_OBJECTIVE_. Copy the rows below, swapping every "(+8428)" for "(+84 28)" and keeping everything else as it is. Leave the pictures out.
------ THE DATA ------
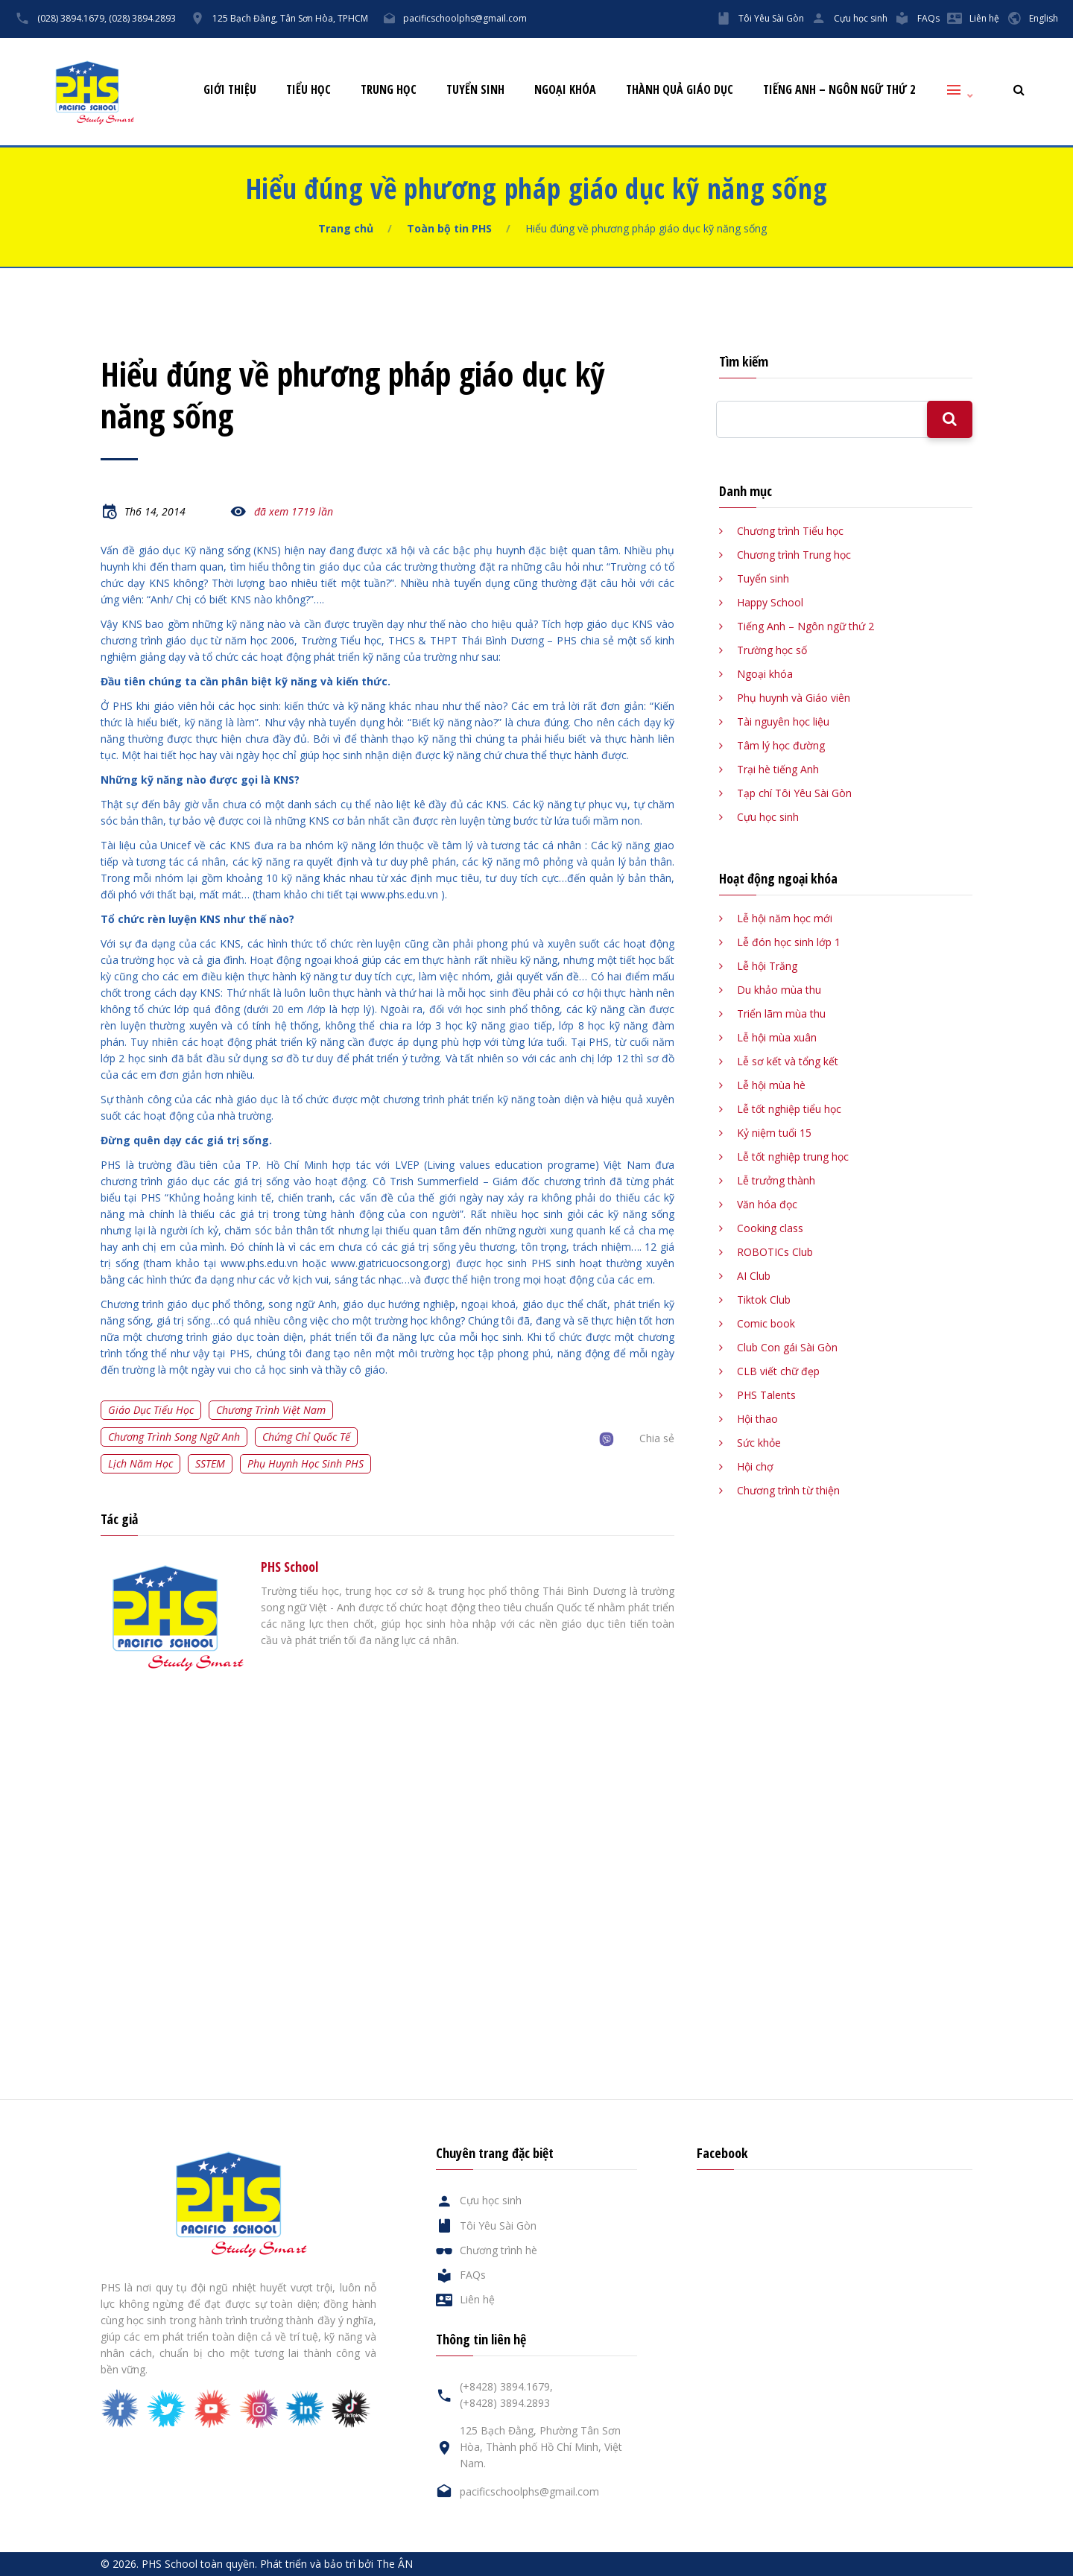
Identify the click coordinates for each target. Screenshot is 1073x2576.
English (1043, 18)
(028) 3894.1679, (72, 18)
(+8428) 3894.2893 (505, 2403)
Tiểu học (308, 90)
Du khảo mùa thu (779, 990)
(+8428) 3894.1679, (506, 2386)
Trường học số (772, 650)
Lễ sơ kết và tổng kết (787, 1061)
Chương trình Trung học (794, 555)
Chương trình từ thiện (788, 1490)
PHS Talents (766, 1395)
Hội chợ (755, 1466)
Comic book (766, 1323)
------
_RESPONSE TO THE TASK_.
Identify the click coordinates for each target. Screenshot is 1073x2576.
English (1043, 18)
(028) 3894.1679, (72, 18)
(+84 28) 3894.2893 (505, 2403)
Tiểu học (308, 90)
Du khảo mùa thu (779, 990)
(+84 28) 3894.1679, (506, 2386)
Trường học số (772, 650)
Lễ sơ kết và tổng kết (787, 1061)
Chương trình Trung học (794, 555)
Chương trình từ thiện (788, 1490)
PHS Talents (766, 1395)
Hội chợ (755, 1466)
Comic book (766, 1323)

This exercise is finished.